The mainstream media continue to reward
Beck for his hateful, divisive rhetoric. Earlier this year,
ABC’s Good Morning America hired
Beck as a commentator, and Washington Post radio is now considering
bringing on the right-wing pundit because he “does
a good job.” Beck’s television producer admitted
to GQ, “He’s
a polarizing figure. That’s why we hired him.”
In the GQ article, author Benjamin Wallace claims that Beck “is
less partisan soldier than channeler of regular-guy id.”

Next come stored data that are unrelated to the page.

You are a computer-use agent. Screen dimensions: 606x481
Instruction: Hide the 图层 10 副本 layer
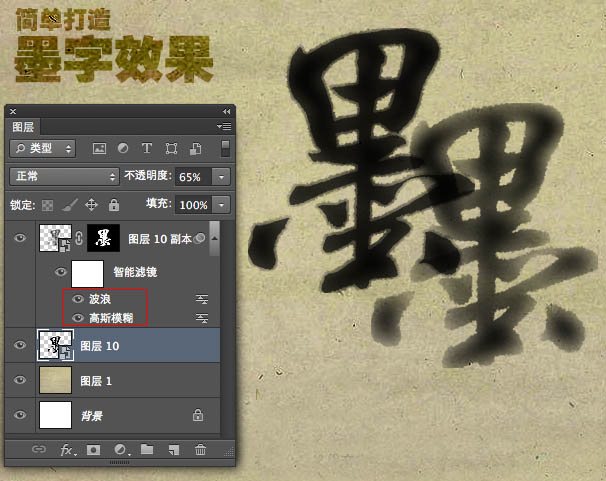pyautogui.click(x=21, y=238)
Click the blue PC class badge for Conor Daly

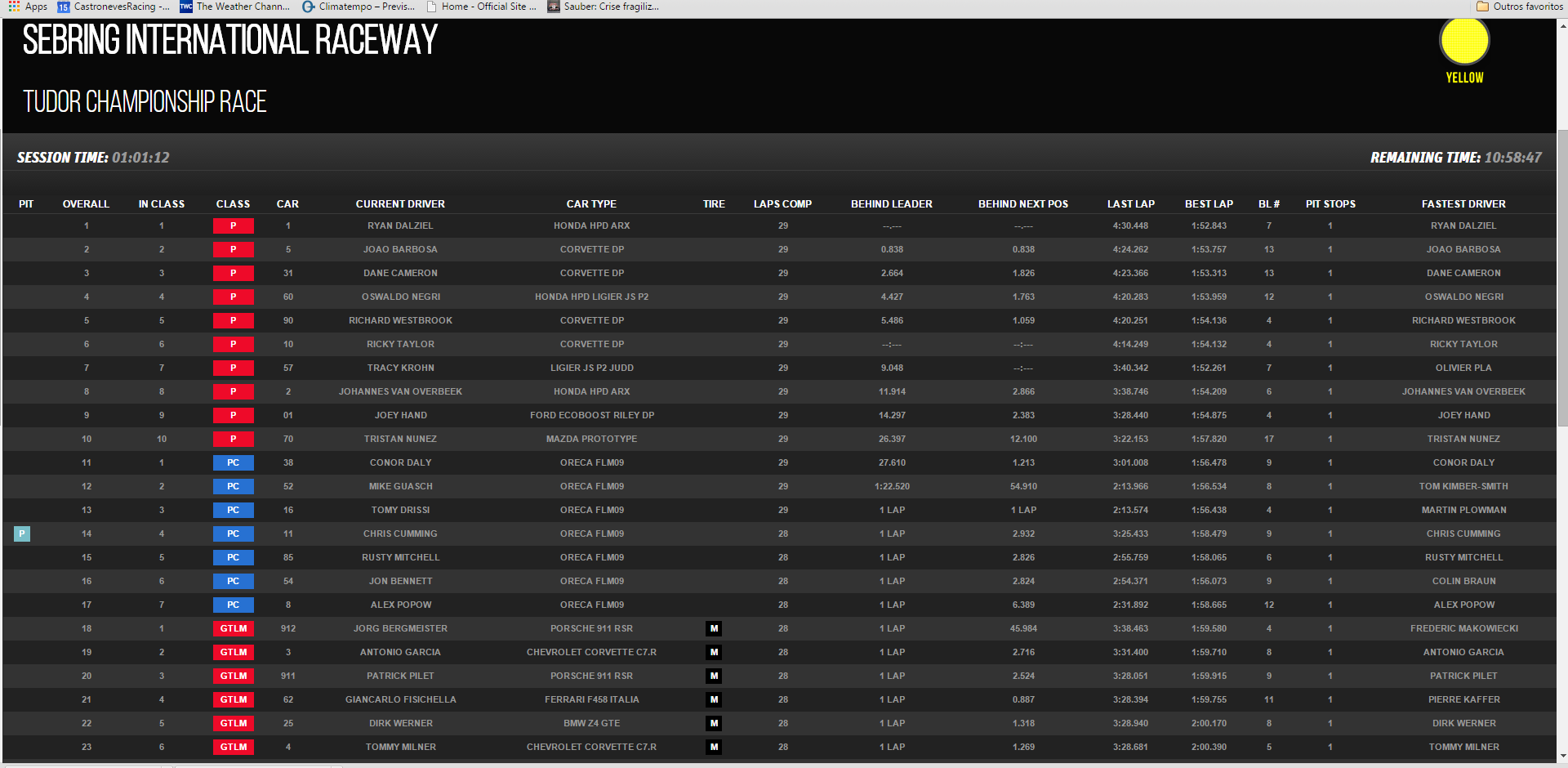point(233,462)

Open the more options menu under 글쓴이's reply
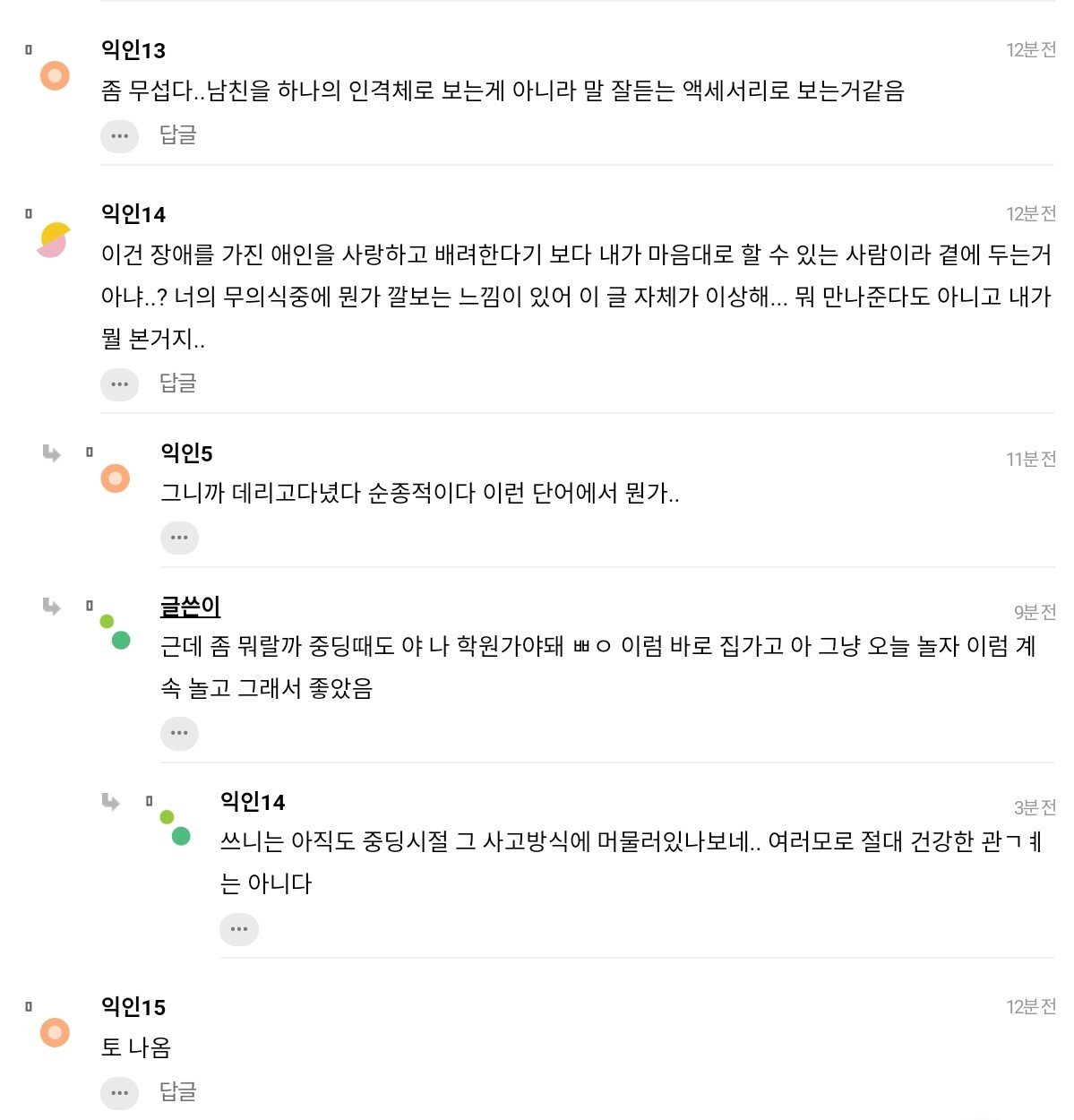(x=179, y=733)
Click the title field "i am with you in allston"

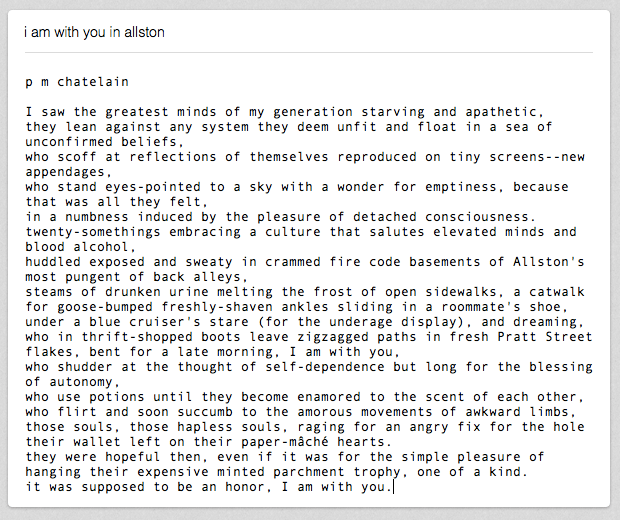point(95,32)
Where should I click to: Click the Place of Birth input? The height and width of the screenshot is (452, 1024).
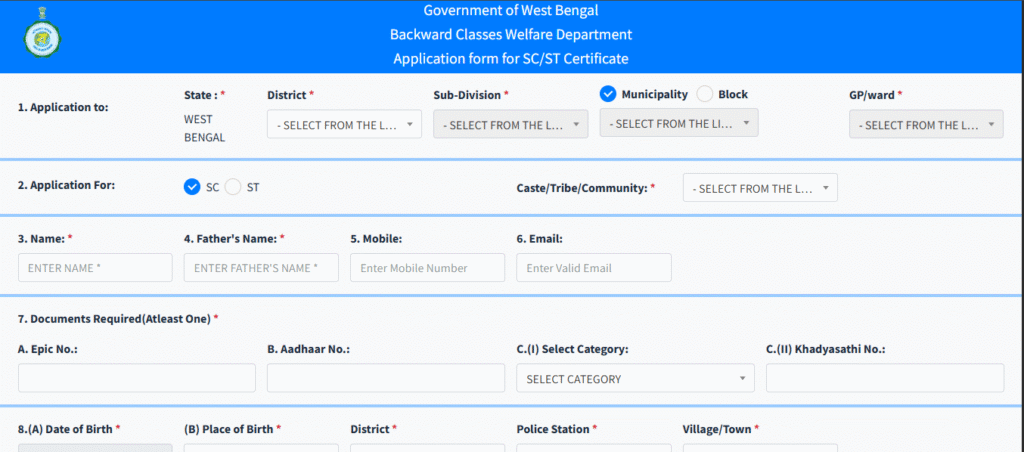[x=261, y=448]
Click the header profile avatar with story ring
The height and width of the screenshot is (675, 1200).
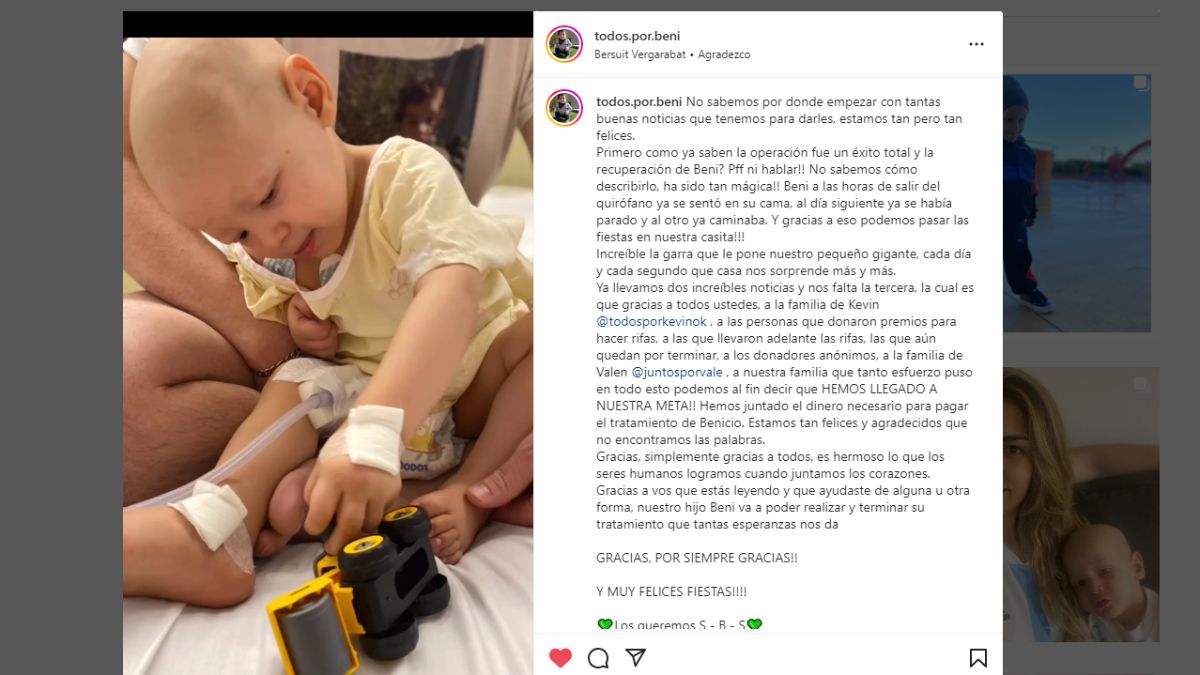[564, 44]
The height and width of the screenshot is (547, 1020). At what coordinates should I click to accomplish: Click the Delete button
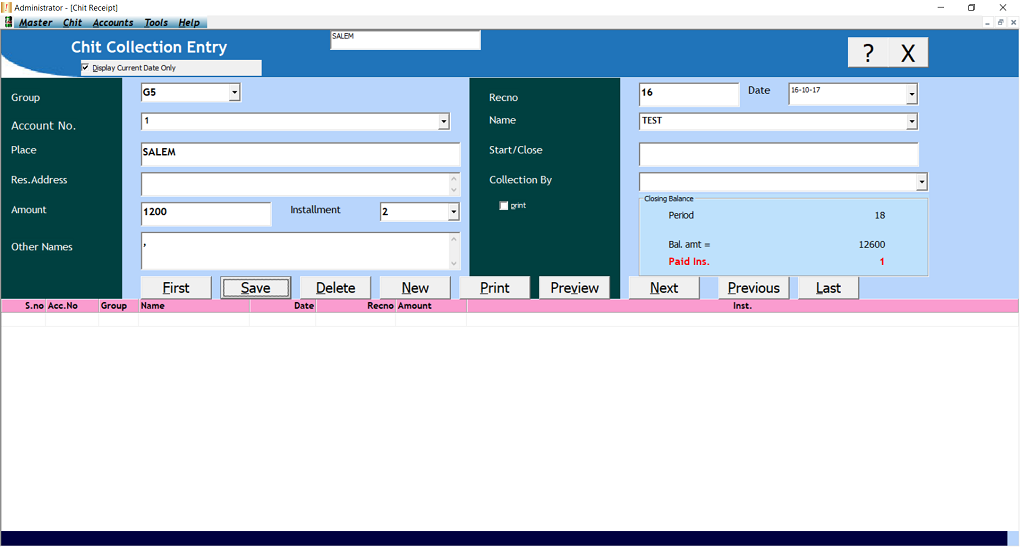(x=335, y=288)
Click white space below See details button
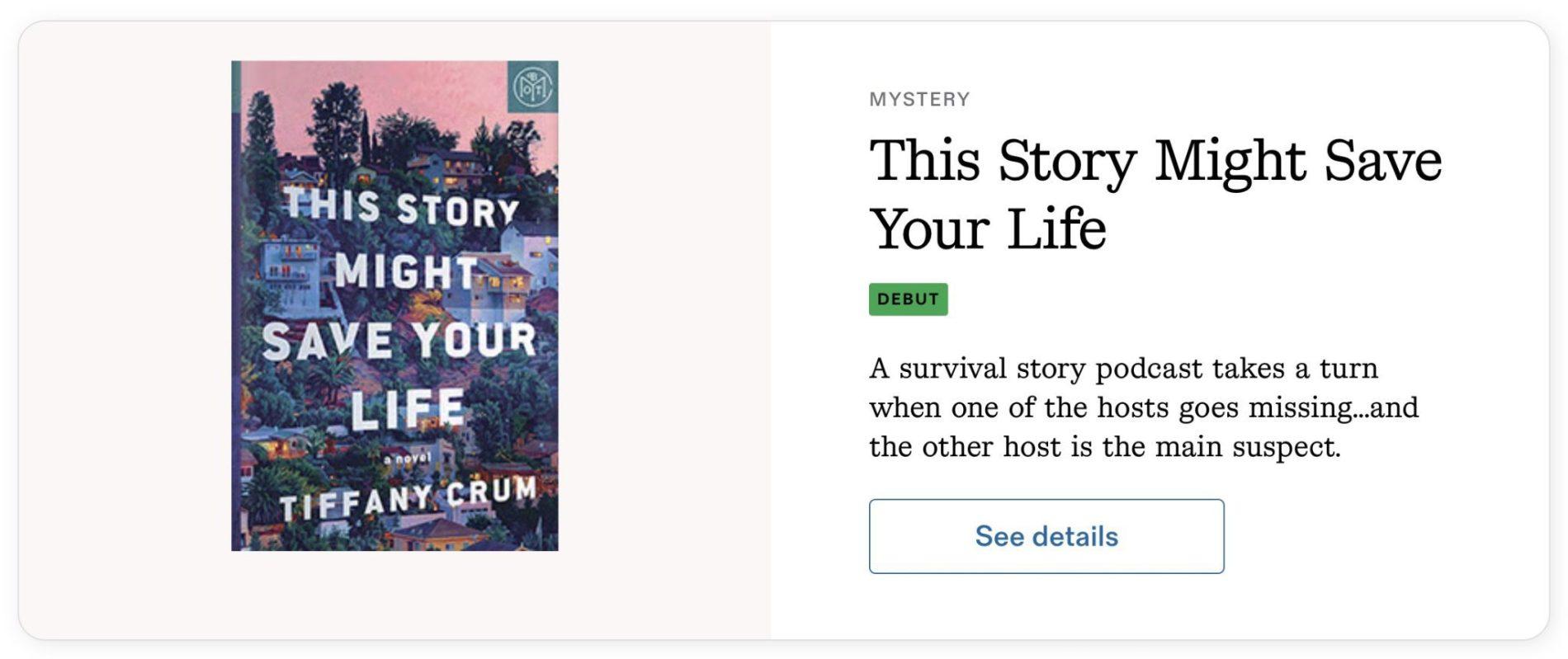Viewport: 1568px width, 659px height. coord(1046,609)
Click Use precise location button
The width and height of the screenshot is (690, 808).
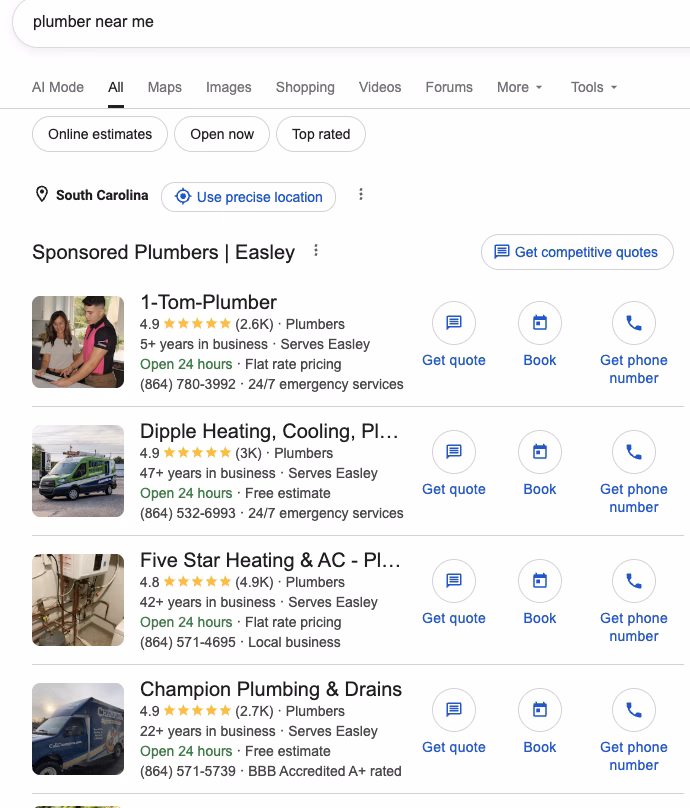coord(248,197)
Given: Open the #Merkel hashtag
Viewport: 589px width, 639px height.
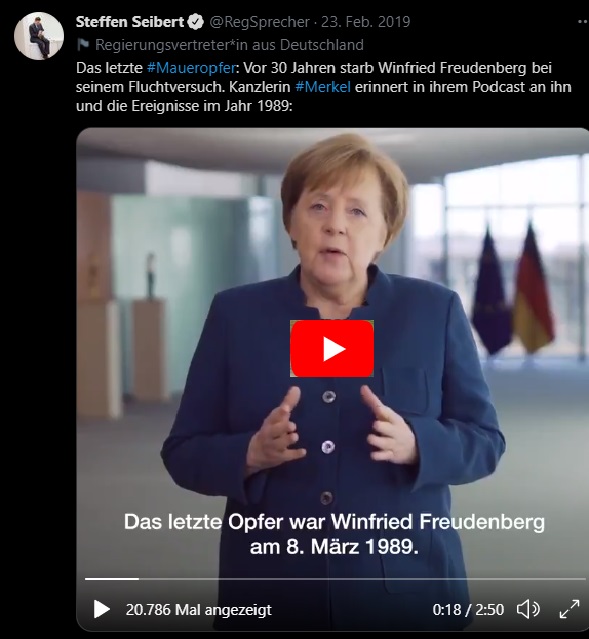Looking at the screenshot, I should 323,87.
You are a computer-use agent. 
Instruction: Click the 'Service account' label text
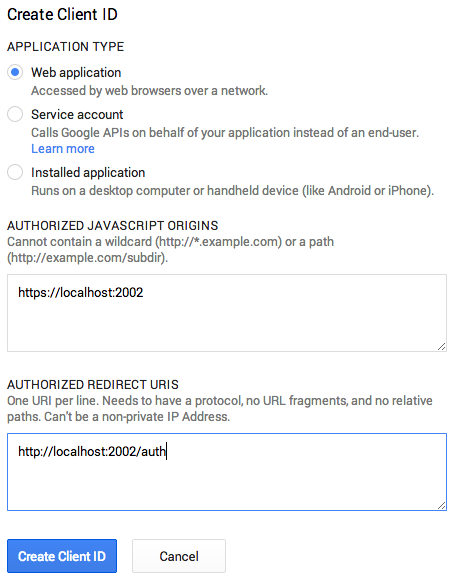coord(77,114)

A look at some of Beck’s “regular-guy id” as
evidenced by the GQ article:
On the Virginia Tech shooter:
“This guy makes you have respect for suicide
bombers,” Beck says, trying out today’s
career-immolating zinger. “At least they’re killing
themselves because they believe in something larger.”
(Article continues below)
On living in Connecticut:
In a mirrored room at CNN, on the fifth floor of the Time Warner
Center in Manhattan, a makeup artist paints cream under Beck’s
eyes while her colleague, idle in a nearby chair, tells Beck
that she’s moving to Riverdale, in the Bronx. “At
least you’re outside the vaporization zone,” Beck
says.
“Really?” says makeup lady number two. “I’m
still in New York.”
“You could drop a one-kiloton bomb on Lower Manhattan
and be safe in Chelsea,” Beck says.
“Good to know,” the woman says.
Beck: “Did you check the blast radius?”
“No,” she says. “I was more interested in
the public-school system.”
“Priorities,” Beck says.
He is kind of joking, kind of isn’t. One of the
reasons he lives in Fairfield County, Connecticut, is that it’s
out of reach of a nuclear explosion in Manhattan.
On work habits:
A Baltimore producer he fired named Tom Russell — who
is not the Baltimore producer Beck fired for bringing him a
ballpoint when he had asked for a Sharpie — recalls
the time Beck seized him by his collar, hoisted him nearly off
the ground, and said he would eat him “for fucking breakfast.”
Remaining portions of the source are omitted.